╭─ SOURCE DATA
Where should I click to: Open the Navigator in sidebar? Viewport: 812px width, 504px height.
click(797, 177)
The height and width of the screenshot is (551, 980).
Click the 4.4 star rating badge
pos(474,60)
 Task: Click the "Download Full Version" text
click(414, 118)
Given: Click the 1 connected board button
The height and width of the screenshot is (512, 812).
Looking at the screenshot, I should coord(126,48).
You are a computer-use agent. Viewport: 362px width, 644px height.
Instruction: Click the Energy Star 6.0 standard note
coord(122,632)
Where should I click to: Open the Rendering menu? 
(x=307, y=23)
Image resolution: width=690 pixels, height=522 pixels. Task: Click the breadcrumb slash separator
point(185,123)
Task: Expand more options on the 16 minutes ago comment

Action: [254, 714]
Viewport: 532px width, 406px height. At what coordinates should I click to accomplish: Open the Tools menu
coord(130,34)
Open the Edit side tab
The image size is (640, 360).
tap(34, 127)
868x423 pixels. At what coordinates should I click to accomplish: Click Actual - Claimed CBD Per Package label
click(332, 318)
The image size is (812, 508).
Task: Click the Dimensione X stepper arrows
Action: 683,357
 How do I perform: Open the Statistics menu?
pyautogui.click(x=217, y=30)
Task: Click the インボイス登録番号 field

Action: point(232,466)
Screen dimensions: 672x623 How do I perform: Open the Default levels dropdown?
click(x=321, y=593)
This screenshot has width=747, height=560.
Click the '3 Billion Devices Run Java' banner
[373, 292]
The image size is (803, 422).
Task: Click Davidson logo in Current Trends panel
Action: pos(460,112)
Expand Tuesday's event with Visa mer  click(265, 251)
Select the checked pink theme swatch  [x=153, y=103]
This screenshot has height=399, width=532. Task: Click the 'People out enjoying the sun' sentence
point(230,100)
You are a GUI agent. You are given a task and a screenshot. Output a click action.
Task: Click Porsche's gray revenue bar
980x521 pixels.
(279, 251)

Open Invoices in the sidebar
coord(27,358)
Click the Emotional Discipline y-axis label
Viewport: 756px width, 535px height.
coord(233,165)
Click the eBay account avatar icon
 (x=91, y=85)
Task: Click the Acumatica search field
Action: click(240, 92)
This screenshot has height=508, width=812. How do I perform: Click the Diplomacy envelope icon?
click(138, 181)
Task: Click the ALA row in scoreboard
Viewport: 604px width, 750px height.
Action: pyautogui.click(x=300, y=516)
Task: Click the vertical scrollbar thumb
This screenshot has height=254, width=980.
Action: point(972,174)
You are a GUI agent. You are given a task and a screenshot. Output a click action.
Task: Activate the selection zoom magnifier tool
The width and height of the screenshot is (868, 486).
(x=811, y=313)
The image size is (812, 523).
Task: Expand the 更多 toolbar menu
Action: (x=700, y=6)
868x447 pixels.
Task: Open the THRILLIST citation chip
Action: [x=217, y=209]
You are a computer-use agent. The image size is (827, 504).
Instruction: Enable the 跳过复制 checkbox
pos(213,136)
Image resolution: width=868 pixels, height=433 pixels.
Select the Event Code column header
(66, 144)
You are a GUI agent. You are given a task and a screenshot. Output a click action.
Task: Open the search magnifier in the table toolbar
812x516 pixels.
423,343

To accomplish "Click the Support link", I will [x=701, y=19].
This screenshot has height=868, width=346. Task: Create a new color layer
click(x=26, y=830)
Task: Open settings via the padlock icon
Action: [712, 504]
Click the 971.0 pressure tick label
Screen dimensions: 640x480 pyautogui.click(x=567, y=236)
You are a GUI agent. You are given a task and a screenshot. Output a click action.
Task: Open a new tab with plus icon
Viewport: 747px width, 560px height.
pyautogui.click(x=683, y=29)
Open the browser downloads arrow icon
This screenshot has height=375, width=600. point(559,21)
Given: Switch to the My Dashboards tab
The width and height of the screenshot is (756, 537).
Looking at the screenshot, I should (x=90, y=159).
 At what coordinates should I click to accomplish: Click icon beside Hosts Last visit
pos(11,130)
╰─
** ACTIVITY **
Set out the records again, exactly as they appear above.

** SOLUTION **
Where should I click to: Open the Navigator in sidebar? Viewport: 812px width, 504px height.
click(797, 177)
The height and width of the screenshot is (551, 980).
Click the 4.4 star rating badge
pos(474,60)
 Task: Click the "Download Full Version" text
click(414, 118)
Given: Click the 1 connected board button
The height and width of the screenshot is (512, 812).
Looking at the screenshot, I should coord(126,48).
You are a computer-use agent. Viewport: 362px width, 644px height.
Instruction: Click the Energy Star 6.0 standard note
coord(122,632)
Where should I click to: Open the Rendering menu? 
(x=307, y=23)
Image resolution: width=690 pixels, height=522 pixels. Task: Click the breadcrumb slash separator
point(185,123)
Task: Expand more options on the 16 minutes ago comment

Action: [254, 714]
Viewport: 532px width, 406px height. At what coordinates should I click to accomplish: Open the Tools menu
coord(130,34)
Open the Edit side tab
The image size is (640, 360).
tap(34, 127)
868x423 pixels. At what coordinates should I click to accomplish: Click Actual - Claimed CBD Per Package label
click(332, 318)
The image size is (812, 508).
Task: Click the Dimensione X stepper arrows
Action: 683,357
 How do I perform: Open the Statistics menu?
pyautogui.click(x=217, y=30)
Task: Click the インボイス登録番号 field

Action: point(232,466)
Screen dimensions: 672x623 How do I perform: Open the Default levels dropdown?
click(x=321, y=593)
This screenshot has width=747, height=560.
Click the '3 Billion Devices Run Java' banner
[373, 292]
The image size is (803, 422).
Task: Click Davidson logo in Current Trends panel
Action: pos(460,112)
Expand Tuesday's event with Visa mer  click(265, 251)
Select the checked pink theme swatch  [x=153, y=103]
This screenshot has height=399, width=532. Task: Click the 'People out enjoying the sun' sentence
point(230,100)
You are a GUI agent. You are given a task and a screenshot. Output a click action.
Task: Click Porsche's gray revenue bar
980x521 pixels.
(279, 251)

Open Invoices in the sidebar
coord(27,358)
Click the Emotional Discipline y-axis label
Viewport: 756px width, 535px height.
coord(233,165)
Click the eBay account avatar icon
 (x=91, y=85)
Task: Click the Acumatica search field
Action: click(240, 92)
This screenshot has height=508, width=812. How do I perform: Click the Diplomacy envelope icon?
click(138, 181)
Task: Click the ALA row in scoreboard
Viewport: 604px width, 750px height.
Action: pyautogui.click(x=300, y=516)
Task: Click the vertical scrollbar thumb
This screenshot has height=254, width=980.
Action: point(972,174)
You are a GUI agent. You are given a task and a screenshot. Output a click action.
Task: Activate the selection zoom magnifier tool
The width and height of the screenshot is (868, 486).
(x=811, y=313)
The image size is (812, 523).
Task: Expand the 更多 toolbar menu
Action: (x=700, y=6)
868x447 pixels.
Task: Open the THRILLIST citation chip
Action: [x=217, y=209]
You are a computer-use agent. The image size is (827, 504).
Instruction: Enable the 跳过复制 checkbox
pos(213,136)
Image resolution: width=868 pixels, height=433 pixels.
Select the Event Code column header
(66, 144)
You are a GUI agent. You are given a task and a screenshot. Output a click action.
Task: Open the search magnifier in the table toolbar
812x516 pixels.
423,343

To accomplish "Click the Support link", I will [x=701, y=19].
This screenshot has height=868, width=346. Task: Create a new color layer
click(x=26, y=830)
Task: Open settings via the padlock icon
Action: [712, 504]
Click the 971.0 pressure tick label
Screen dimensions: 640x480 pyautogui.click(x=567, y=236)
You are a GUI agent. You are given a task and a screenshot. Output a click action.
Task: Open a new tab with plus icon
Viewport: 747px width, 560px height.
pyautogui.click(x=683, y=29)
Open the browser downloads arrow icon
This screenshot has height=375, width=600. point(559,21)
Given: Switch to the My Dashboards tab
The width and height of the screenshot is (756, 537).
Looking at the screenshot, I should (x=90, y=159).
 At what coordinates should I click to accomplish: Click icon beside Hosts Last visit
pos(11,130)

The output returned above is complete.